Он, то есть несравненный Иван, лакей губернаторский. Все они возвращались из кабака, счастливые, как души в раю, беззаботные, веселые, распевая любовные песенки, покидывая шапки вверх, злословя своих господ и исчерчивая дорогу бесконечным зигзагом. Дуня полетела к ним. Она была бледна, с растрепанною косою, с выпученными глазами, без платка на груди, в совершенном расстройстве. Они встретили ее плоскими шутками.
— Ступайте скорое! — кричала она. Он повис!.. висит... висит, злодей!.. Скорее, братцы!
— Ах, любушка, голубушка! — кричали они, смеясь. — Кто висит?.. где?.. Поцелуй нас, Дунюшка!.. Любо жить на этом свете!
— Висит, говорят вам!.. Не смейтесь!.. Бегите на мызу!.. Берите колья, топоры, ружья!.. Вор! разбойник! грубиян: с усами и с красным носом!.. Хотел меня зарезать как курицу, повесить!..
Они ускорили шаги, вооружились чем кто мог и, выломав дверь в сени, вошли в покои. Он уже был без чувств: кровь лилась из него ртом и носом; рука, на которой он висел, вытянулась на пол-аршина более против прежней меры. Они сняли его с веревки и связали.

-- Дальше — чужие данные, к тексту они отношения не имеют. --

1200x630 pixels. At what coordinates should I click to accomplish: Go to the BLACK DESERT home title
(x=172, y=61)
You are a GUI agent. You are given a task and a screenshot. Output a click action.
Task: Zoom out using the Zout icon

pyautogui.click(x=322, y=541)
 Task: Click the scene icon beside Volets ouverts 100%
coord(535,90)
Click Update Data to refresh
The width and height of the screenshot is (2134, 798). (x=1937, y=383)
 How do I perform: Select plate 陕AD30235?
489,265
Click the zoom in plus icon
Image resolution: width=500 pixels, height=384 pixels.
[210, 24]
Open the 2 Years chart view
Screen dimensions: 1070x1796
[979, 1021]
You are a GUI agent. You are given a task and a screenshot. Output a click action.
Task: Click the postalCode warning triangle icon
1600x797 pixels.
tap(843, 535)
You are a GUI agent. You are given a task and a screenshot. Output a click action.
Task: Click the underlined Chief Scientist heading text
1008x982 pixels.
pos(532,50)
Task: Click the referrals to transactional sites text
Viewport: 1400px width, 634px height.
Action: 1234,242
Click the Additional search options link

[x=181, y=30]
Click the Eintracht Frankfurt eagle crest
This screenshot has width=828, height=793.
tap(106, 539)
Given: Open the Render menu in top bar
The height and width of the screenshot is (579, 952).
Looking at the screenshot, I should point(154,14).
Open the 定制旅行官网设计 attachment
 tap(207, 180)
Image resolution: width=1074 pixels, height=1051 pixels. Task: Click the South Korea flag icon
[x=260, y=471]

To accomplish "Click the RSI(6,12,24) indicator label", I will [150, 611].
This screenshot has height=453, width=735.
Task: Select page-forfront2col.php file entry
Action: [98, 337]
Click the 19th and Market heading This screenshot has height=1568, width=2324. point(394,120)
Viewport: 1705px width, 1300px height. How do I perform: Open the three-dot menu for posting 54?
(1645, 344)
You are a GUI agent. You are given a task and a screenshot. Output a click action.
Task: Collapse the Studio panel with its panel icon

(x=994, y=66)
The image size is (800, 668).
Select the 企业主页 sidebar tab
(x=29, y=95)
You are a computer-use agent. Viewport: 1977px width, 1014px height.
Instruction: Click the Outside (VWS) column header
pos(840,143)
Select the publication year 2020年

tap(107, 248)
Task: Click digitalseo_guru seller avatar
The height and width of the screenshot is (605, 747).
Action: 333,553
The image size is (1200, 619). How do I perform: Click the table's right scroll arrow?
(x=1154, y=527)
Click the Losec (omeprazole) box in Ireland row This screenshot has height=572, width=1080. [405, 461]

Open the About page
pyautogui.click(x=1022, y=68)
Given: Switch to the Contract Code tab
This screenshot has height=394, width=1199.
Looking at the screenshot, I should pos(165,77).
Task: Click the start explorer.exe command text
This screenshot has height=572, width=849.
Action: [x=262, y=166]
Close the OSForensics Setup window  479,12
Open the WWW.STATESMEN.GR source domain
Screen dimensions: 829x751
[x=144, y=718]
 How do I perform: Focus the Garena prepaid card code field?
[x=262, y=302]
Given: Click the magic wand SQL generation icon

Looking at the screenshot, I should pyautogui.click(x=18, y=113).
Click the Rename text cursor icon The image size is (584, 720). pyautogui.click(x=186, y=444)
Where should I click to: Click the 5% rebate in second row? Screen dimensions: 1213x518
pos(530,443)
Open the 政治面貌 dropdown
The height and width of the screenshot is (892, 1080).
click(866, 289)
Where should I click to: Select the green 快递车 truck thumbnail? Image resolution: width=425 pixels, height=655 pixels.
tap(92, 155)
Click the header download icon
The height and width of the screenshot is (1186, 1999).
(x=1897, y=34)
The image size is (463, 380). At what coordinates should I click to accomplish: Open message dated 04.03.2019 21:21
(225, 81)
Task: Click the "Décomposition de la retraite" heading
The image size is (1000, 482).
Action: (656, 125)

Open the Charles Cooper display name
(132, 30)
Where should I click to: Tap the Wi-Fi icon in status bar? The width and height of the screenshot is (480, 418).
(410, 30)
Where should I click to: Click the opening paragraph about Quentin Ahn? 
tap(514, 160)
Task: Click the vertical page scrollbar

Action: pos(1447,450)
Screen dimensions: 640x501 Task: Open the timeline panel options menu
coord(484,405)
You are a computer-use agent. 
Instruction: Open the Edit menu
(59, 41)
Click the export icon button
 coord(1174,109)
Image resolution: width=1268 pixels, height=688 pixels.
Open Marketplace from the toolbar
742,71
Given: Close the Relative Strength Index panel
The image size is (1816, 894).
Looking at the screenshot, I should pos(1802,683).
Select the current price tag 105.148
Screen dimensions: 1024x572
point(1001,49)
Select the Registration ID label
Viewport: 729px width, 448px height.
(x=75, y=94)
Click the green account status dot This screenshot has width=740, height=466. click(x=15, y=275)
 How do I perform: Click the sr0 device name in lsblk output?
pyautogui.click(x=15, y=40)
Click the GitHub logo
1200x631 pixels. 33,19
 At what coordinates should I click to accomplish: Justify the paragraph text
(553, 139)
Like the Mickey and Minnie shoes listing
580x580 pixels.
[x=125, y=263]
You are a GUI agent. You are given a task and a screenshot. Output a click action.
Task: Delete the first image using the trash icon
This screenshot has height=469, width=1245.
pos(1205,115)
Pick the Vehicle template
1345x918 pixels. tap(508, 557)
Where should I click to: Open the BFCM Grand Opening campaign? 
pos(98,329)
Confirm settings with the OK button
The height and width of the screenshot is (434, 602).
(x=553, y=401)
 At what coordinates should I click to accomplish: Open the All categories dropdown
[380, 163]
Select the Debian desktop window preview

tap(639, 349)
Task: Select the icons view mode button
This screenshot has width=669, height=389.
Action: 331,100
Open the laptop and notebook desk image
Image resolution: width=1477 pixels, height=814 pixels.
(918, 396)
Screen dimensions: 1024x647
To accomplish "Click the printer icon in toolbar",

По возвращении почтеннейшего Гаврилы Михайловича и почтеннейшей Прасковьи Егоровны из города, в тот же вечер был он отправлен в тюрьму и предан в руки правосудия; и правосудие призналось с удивлением, что оно никогда еще не видывало такой длинной руки!
1834
Впервые: Библиотека для чтения. — 1834. -Т. VI. — С. 68 — 87.